ベランダに寄りかかって、不確かな日々を見つめている。風が少し気持ち悪いと思ったのは、少しだけ具合が悪いから。幸せを避けるように寄り道をする毎日。暗がりへ行きたがる僕の心の不穏さは、目を閉じて見ないふりをする。僕は前を向けるかな。色々な問題を避けているばかりで、平気なふりをしているばかりで。肩にもたれかかる理想の日常を手で払い除けた。コンクリートに落ちて、パリンと音を立てて割れた。コンクリートに染み込んでいく理想は乾いて消えた。茜色の空の下、僕は今日も前を向けない。
ずっと変わらない日々の中で、僕は今日も前を向けないのかなと、心も顔も下を向いて歩いている。僕はいつでも傍にある幸せにも気付けない。見上げたら空には鮮やかなオレンジ色が広がっている。いつもこうだ。いつも空がオレンジ色になる頃に気が病んでいく。前を向くとオレンジ色の夕日が僕を照らす。そんなに照らさないでくれよと思う。僕は強くなれるかな。全てに許されたいな。歩道橋を歩く女の子の髪が赤く染まっている。あれはきっと美しいと呼べるだろう。こんなに何も無い寂しい景色に、あの子だけが夕日を見つめていた。僕は夕日を見ずに、帰路を行く。夕日が照らす美しいあの子のように、僕はいつか前を向いて夕日を見れるかな。見れたらいいな。そうならいいな。

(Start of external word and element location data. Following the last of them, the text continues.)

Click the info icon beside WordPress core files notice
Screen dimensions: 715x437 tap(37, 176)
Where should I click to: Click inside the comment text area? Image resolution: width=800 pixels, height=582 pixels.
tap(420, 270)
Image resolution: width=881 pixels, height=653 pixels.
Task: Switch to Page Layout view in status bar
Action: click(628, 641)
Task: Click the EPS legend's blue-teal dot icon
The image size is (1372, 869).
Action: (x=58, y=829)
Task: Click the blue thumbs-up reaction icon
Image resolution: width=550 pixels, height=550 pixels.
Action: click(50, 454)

「またね」が溢れているこの街に、同じく笑顔が満ちている。真っ白な雪が降っている。降りしきる雪の中で、思いを馳せている人々。凍る地面に足を滑らせないように皆は下を向いている。前を向いて歩かないとぶつかってしまうし、でも、下を見ないと転んでしまう。僕はどうすればいいのだろう。数分迷って、僕の頭の中に一縷の光が灯った。前に進むために下を向いているのだとしたら、今まで夕日を見れなかったのも、日々を憂いて幸せを避けて寄り道をしたあの日も、僕は前を向く準備をしていたのでは無いか?と思った。そうか、僕は前を向こうとしてたんだね。そうか。前を向ける日が来たら夕日を見よう。

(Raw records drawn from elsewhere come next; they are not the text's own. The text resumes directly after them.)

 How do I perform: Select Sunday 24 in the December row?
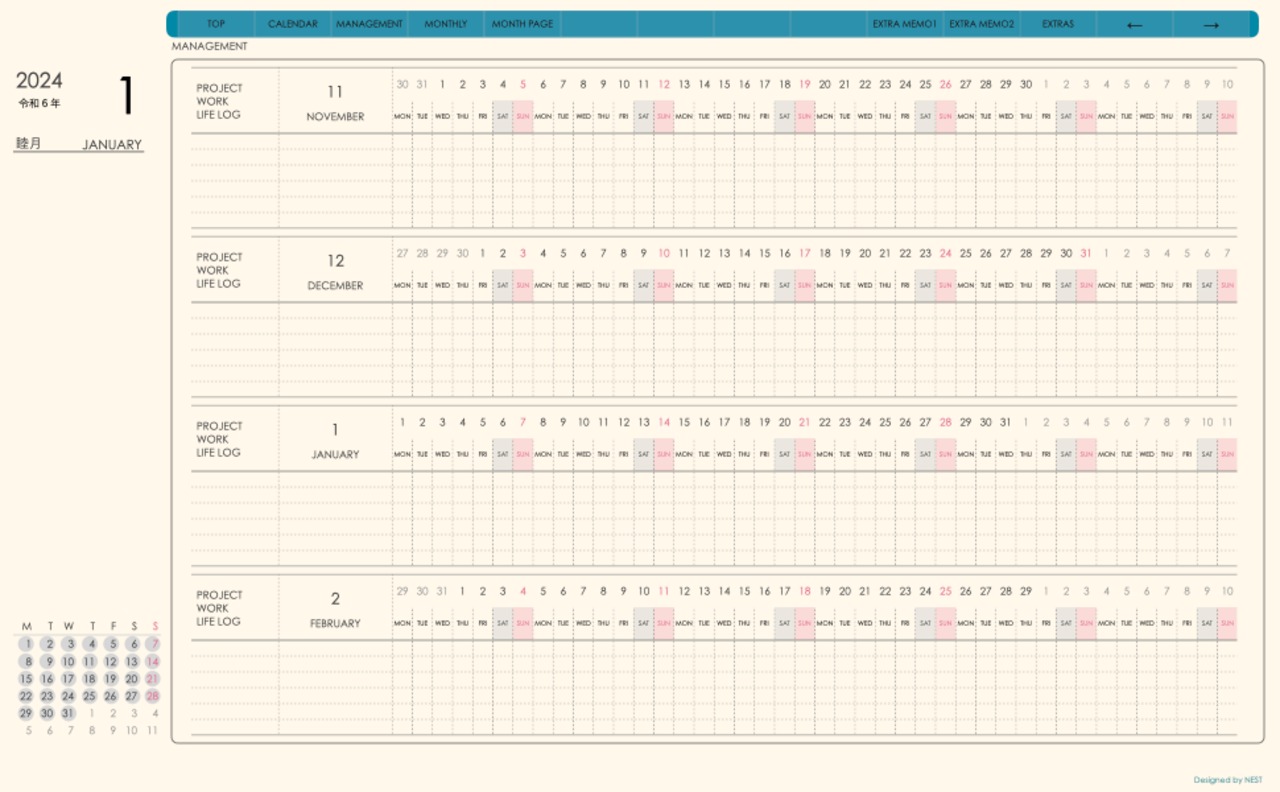tap(945, 254)
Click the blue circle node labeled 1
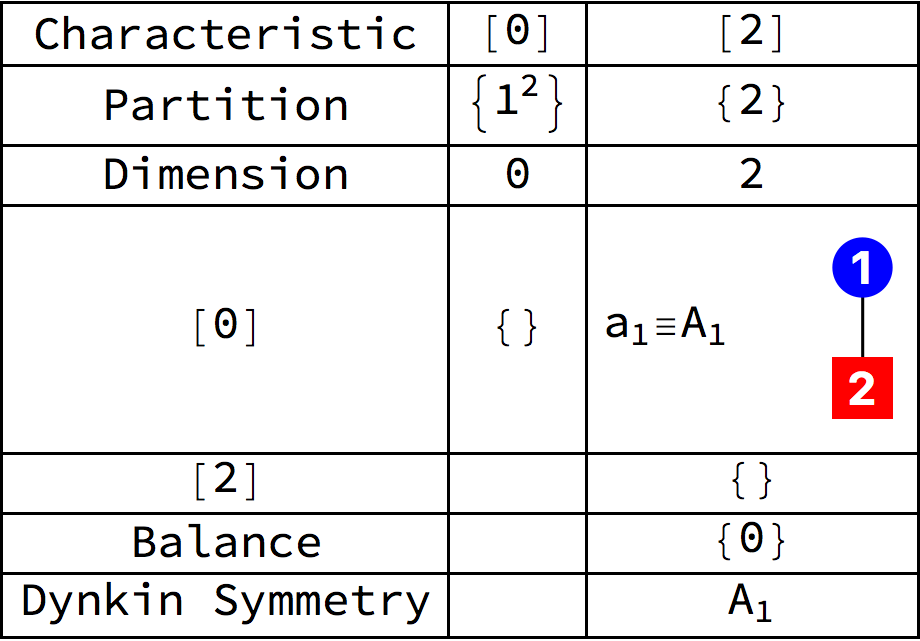 coord(862,268)
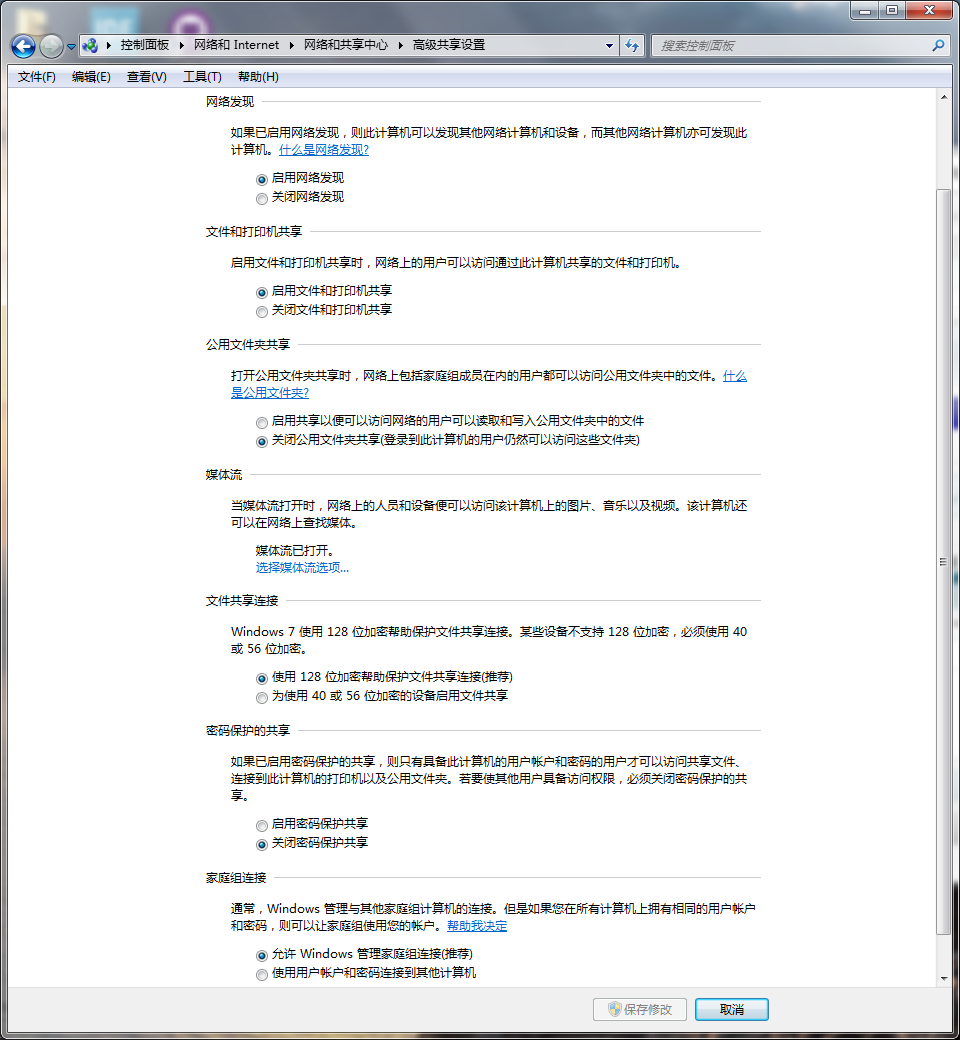Click the scrollbar up arrow
This screenshot has height=1040, width=960.
943,97
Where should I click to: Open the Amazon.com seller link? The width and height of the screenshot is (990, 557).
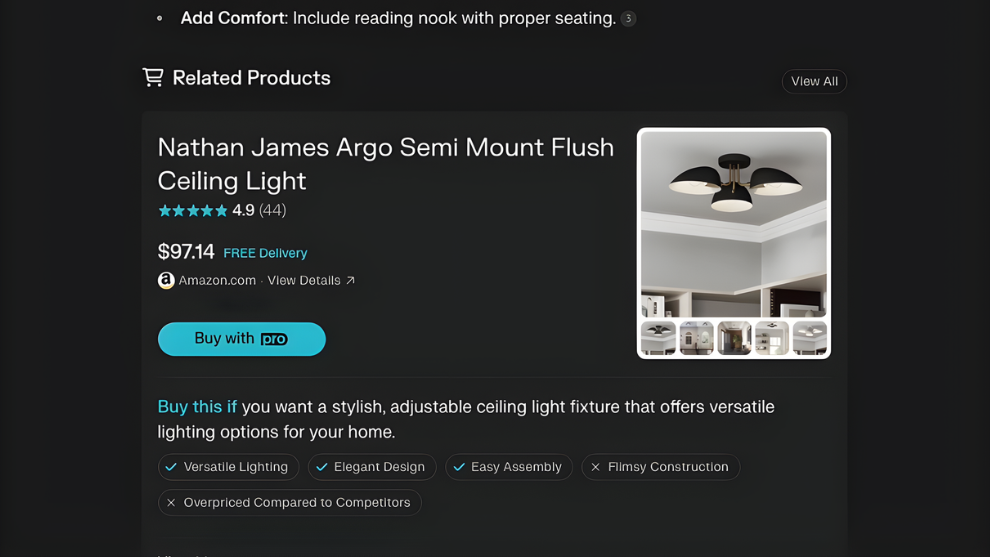pos(217,280)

夕日が沈むのが早くなった。夜が増えるこの季節は、鬱屈な日々を過ごしている僕にとっては苦しい。考えない為に、真っ白な雪の上で寝転んで、冬に煌めく星を見上げた。美しい満月と、星々。この星が落ちてきたら、僕はどうなってしまうのだろう。星に祈るように目を瞑ってみる。気付いた時には手は悴んでいる。悴んだ手は、冬の寂しさを表しているようだ。赤くなった手の甲を頬に当てる。「冷たい」と溢れて出た言葉は冬風に乗って、星に向かって行った。